February 5, 2016
As I read the readings today, I thought of how the Body of Christ has been prefigured in the Old Testament (with David's role, saving the Israelites from the Philistines) and also more proximally prefigured in John the Baptist's martyrdom. It seems as if Herod was placed in a similar situation to Pontius Pilate, in that he is obligated by his position to respond to the people's demands at the same time of being perplexed by the holiness of whom is also wanted dead. Thinking about David and St. John the Baptist as both representative of Christ's life and death, we see this continuity of suffering and long forbearance, which we are all called to.

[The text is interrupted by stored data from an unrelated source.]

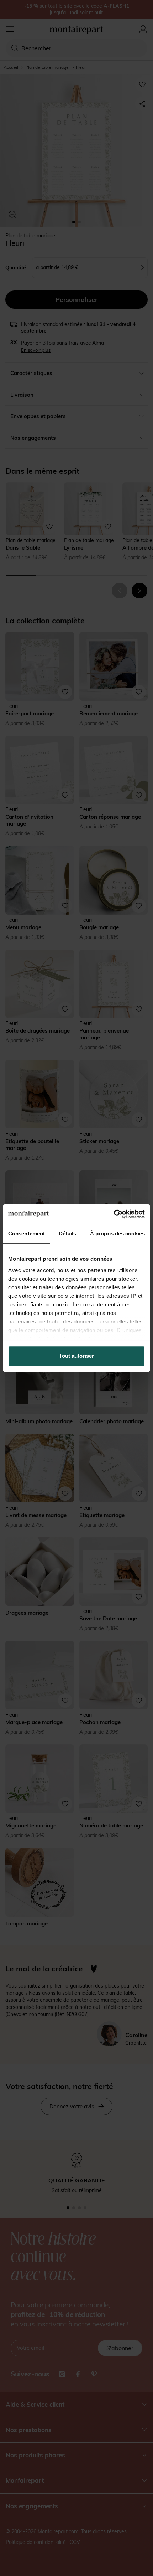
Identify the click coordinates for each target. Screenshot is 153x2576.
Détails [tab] (67, 1233)
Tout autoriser (76, 1356)
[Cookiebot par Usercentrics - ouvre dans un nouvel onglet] (114, 1214)
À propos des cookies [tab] (117, 1233)
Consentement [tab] (26, 1233)
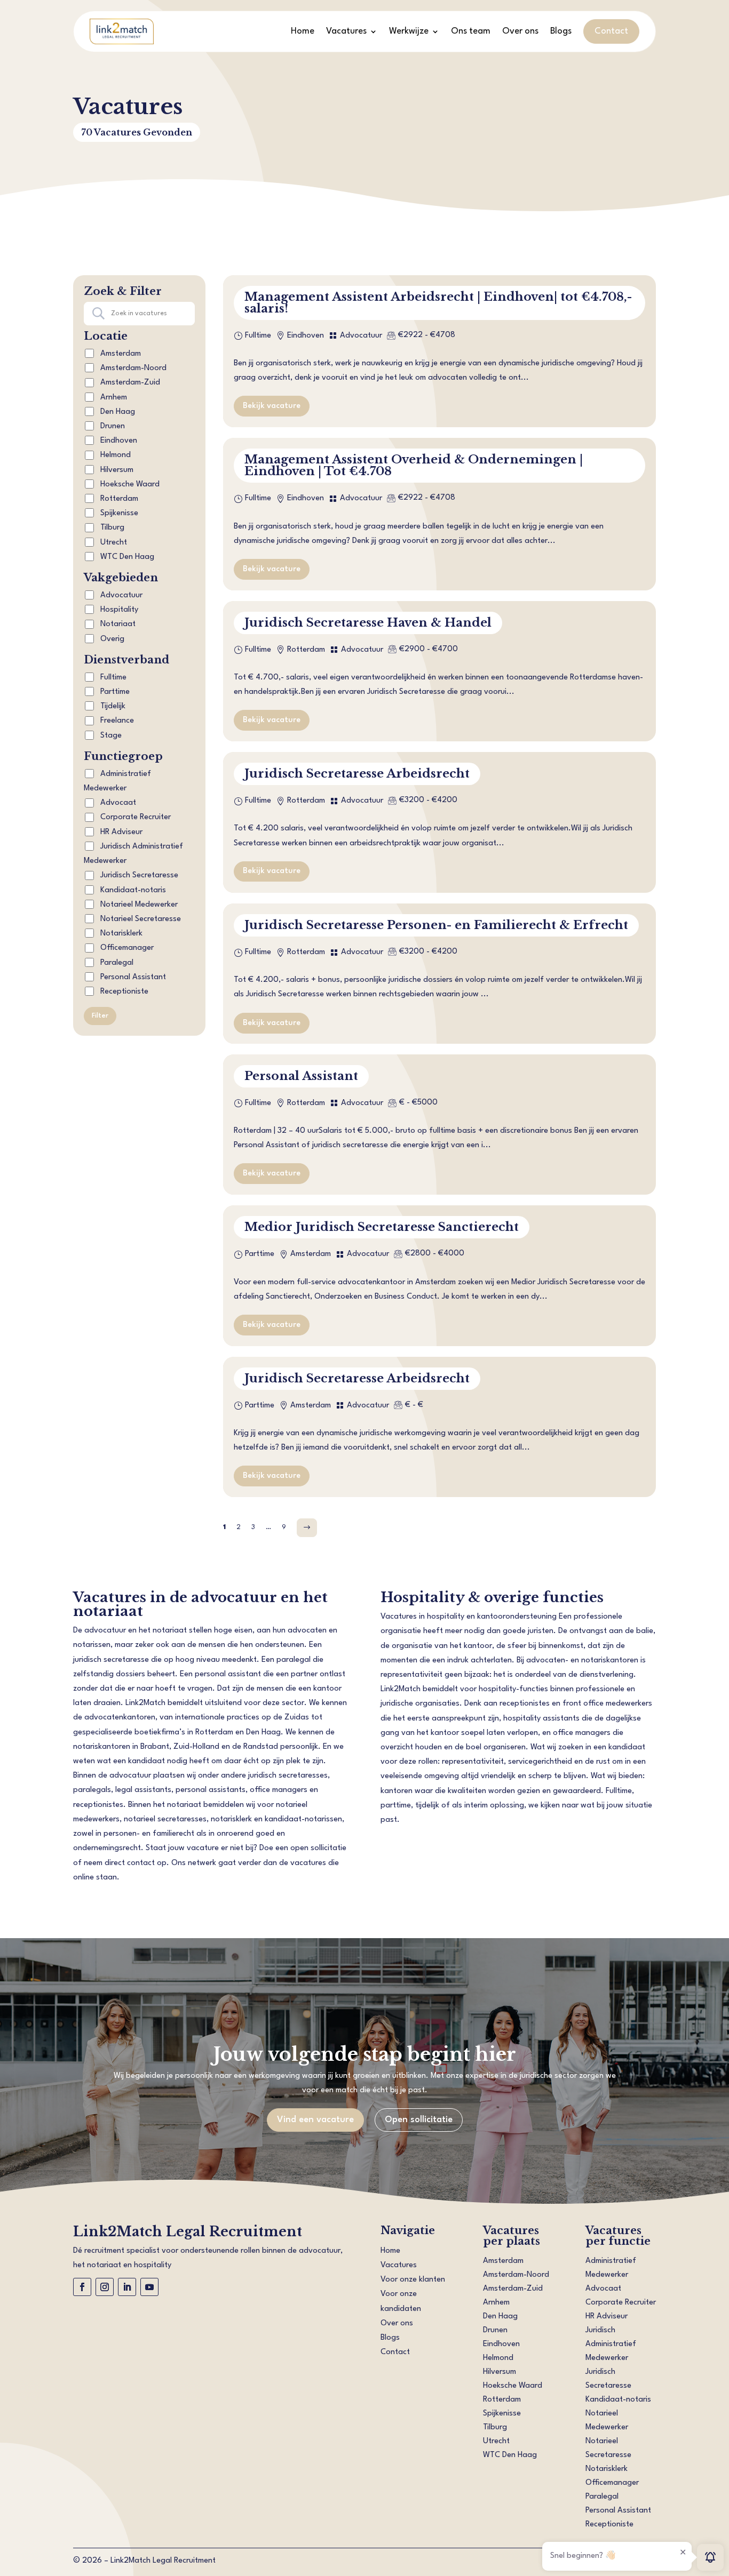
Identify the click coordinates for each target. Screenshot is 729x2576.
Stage (110, 736)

This continuity is proclaimed right before the Gospel reading: Blessed are they who have kept the word with a generous heart,
and yield a harvest through perseverance.
Perseverance, grit, tenacity, willingness to suffer, bear all things, endure all things: this is the most difficult challenge of human life, I think, to sustain fervor to embody Christ amidst all seasons. Do you ever work really hard to have a well-ordered week, and even just the next week you think: "Wait I have to do this again?". I have. Life is characterized by newness as much as it is by stable virtuous attributes we should all be striving for, and the difficulty is twofold: harnessing and feeding the zeal (ala John the Baptist) that keeps this assertion in the forefront of our minds, as well as the wisdom with which we direct its manifestation throughout the many roles we play (ala David the King, David the Warrior, David the Penitent).
And, when we dig into this life of holiness, in all its demands, we tend to find peace when we lay our heads on our pillows at the end of the day, by grace. Your life is an unrepeatable part of the Body of Christ, and when we fail to live up to that, the whole Body suffers in some mysterious way. In what we have done and what we fail to do, we either hurt or do not nourish the Body of Christ in the way we are called, we refuse participation in the story of human redemption. Christ has already accomplished the way of redemption, but (in some mysterious way that I am not schooled to theologically articulate) His Body still suffers on earth in the hearts of His people.
As we approach Lent (YES PREPARE FOR LENTING, WE ARE APPROACHING ASH WEDNESDAY), our Pope has suggested that we enter into the ongoing mystery of the Body of Christ by "fasting from indifference" since this is one way in which we refuse to participate in salvation history, refuse to allow God to sanctify us more: we refuse to see and respect the suffering in others, the struggles in others (especially when it's something you have TOTALLY - kind of - "gotten over"), the confusion in others. Ask God to reveal to you what kind of indifference keeps you furthest from His Heart, keeps you from understanding and feeling what He feels.
Lord Jesus, thank you for giving us each a life from your very Life,
Thank you for giving us an opportunity to choose your Life,
to choose to imitate you in all things, to grow in humility, patience, and gentleness with ourselves and our neighbors.
I beg of you to instill in us new eyes, receptive to Your Suffering Body in the bodies of those around us who we ignore.
I beg of you to soften our hearts to feel the pain of Your Suffering Heart, beating still on this earth in people who we somehow have forgotten.
Take hold of our goals, our motivations, our drives, and immerse them in the truth of your Cross, the ultimate fountainhead of our relationship with You.
Be with us as we live, do not spare us any moment alone, for we are in desperate need of your Saving Help.
All you saints and angels, pray for us, the Church Militant, as we fight for the coming of His Kingdom on earth, but first, in our hearts.